Как поступили с этими пленными?

У нас в полку охранять их некому было, а при штабе танковой бригады для этих целей существовало специальное подразделение. Поэтому мы отправили пленных в штаб бригады. К тому времени в бригаде их было уже тысячи полторы.

Из трофеев брали в основном еду или выпивку, в качестве игрушек – немецкие пистолеты. Когда попадалось барахло, складывали его в мешки и – в машину. Бывало, столько натащим этих мешков, что в кузове самим места не оставалось. Тогда создавалась так называемая нейтральная комиссия, которая проверяла мешки и всё, что «не нужно для войны», выбрасывала за борт. В этом случае оставались только одеяла, чтобы ночью можно было укрыться. А в Польше у нас много было перин, на которых хорошо спать и сидеть в дороге.

Но ничего такого, чтобы лично присвоить, тем более отправить домой, не брали. Даже в мыслях этого не было. В Польше, например, одеяла хорошо шли на самогон. Кстати, на самогон меняли и свои плащ-палатки. А зачем она была нужна, если под дождём в ней за час промокаешь? Родимая солдатская шинель спасала нас и от холода и от дождя.

Из машин забирали аккумуляторы и запчасти. Оставшееся растаскивали местные жители. Бывало, едешь по тылам через несколько дней после того, как здесь прошли наши войска, и видишь, что от машин почти ничего не осталось.

Трофейное оружие тоже использовали. К примеру, много летало "мессершмиттов" с ярко нарисованными большими звёздами – чтобы наши зенитчики их не сбивали. Мы применяли немецкие мины. Правда, они были 119-миллиметровые, но из наших 120-миллиметровых миномётов ими можно было стрелять не прицельным огнём, а по площадям.

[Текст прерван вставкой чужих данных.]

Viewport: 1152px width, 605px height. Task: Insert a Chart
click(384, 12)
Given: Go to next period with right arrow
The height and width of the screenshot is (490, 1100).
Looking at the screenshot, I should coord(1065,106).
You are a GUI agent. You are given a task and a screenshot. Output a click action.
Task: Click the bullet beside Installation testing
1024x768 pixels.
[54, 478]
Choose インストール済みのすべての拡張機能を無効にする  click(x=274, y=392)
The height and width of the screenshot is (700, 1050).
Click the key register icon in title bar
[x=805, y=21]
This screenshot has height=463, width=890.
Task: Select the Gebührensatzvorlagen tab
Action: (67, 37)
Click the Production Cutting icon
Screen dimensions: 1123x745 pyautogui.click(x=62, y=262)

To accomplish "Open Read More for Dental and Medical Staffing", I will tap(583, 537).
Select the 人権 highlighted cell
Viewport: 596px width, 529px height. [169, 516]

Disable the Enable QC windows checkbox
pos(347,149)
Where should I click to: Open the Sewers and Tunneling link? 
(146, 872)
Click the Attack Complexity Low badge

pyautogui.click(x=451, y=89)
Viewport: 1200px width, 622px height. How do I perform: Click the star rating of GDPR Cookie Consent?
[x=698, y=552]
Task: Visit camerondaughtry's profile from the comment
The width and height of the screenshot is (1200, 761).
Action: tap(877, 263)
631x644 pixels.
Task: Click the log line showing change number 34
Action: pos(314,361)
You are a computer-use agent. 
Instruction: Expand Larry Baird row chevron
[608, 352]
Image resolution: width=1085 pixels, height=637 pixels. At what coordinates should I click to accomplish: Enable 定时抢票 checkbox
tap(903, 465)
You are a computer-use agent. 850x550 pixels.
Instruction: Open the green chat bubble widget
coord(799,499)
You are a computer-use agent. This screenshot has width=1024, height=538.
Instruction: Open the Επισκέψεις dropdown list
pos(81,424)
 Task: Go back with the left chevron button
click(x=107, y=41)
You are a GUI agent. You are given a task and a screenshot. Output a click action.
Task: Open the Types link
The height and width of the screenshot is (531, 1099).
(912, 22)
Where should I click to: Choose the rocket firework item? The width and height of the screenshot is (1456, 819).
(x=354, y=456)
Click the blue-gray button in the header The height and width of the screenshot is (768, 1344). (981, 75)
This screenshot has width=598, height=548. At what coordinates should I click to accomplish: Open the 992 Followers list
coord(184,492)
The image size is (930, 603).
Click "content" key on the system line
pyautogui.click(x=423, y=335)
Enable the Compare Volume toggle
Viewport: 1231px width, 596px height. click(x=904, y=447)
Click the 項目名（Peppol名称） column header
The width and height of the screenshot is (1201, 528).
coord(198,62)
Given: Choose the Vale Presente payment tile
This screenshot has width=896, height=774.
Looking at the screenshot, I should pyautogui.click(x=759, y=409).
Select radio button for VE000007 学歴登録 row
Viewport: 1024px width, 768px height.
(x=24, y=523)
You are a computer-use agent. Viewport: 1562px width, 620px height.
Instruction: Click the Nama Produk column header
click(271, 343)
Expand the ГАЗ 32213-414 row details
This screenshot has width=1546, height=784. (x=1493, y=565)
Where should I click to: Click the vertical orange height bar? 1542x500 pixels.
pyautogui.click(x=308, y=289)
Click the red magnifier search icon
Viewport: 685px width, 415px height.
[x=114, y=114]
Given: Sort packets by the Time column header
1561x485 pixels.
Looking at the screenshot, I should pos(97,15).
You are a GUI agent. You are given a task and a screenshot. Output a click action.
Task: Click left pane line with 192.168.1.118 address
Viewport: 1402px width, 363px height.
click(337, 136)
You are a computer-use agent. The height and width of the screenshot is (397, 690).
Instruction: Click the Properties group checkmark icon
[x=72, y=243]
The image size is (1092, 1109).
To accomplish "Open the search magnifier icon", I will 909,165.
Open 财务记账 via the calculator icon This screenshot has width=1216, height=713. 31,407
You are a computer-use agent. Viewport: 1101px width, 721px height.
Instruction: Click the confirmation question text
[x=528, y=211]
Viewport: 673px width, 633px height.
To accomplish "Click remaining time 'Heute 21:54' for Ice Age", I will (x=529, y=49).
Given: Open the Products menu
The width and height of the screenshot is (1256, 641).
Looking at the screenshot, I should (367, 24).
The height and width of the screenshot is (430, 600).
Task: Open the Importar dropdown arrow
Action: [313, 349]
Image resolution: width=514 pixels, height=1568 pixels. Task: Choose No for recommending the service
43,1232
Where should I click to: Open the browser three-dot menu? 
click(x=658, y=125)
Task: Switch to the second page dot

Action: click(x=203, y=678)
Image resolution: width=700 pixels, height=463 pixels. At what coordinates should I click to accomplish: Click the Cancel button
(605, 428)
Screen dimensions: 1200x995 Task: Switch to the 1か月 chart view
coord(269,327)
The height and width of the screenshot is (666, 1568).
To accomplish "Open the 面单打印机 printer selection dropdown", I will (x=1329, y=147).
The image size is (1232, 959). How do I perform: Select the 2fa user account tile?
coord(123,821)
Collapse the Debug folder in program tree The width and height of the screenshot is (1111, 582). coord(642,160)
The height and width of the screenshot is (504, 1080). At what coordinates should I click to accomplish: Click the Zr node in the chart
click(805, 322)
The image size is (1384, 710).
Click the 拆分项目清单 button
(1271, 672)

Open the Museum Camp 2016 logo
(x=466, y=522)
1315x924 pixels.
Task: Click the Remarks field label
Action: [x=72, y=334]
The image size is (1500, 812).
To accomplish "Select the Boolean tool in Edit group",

«23 марта Мы подошли к городу Чиртков в котором немцы организовали оборону но не долго держалась эта оборона за два часа город был взят и в городе осталось много разных трофеев Машыны танкы склады разные Я первый попал в военгородок где немецкие казармы были Там был готов завтрак тарелки с супом стояли на столе. Они даже не успели позавтракать. И сейчас они шагали в глубокий наш тыл под конвоем За городом много машын бросил около 3 тысяч эту автоколону обошли наши танкисты и всех шоферов какие не сдавались в плен перебили а их было здесь негде было пройти да и генерала какого то хлопнули На машынах было разное барахло которое они награбили в советских жытелей кур жывых свиней словом все что им попадало под руки Словом всякой разности здесь было много но а нам больше нечего и не надо выпить закусить и больше ничего».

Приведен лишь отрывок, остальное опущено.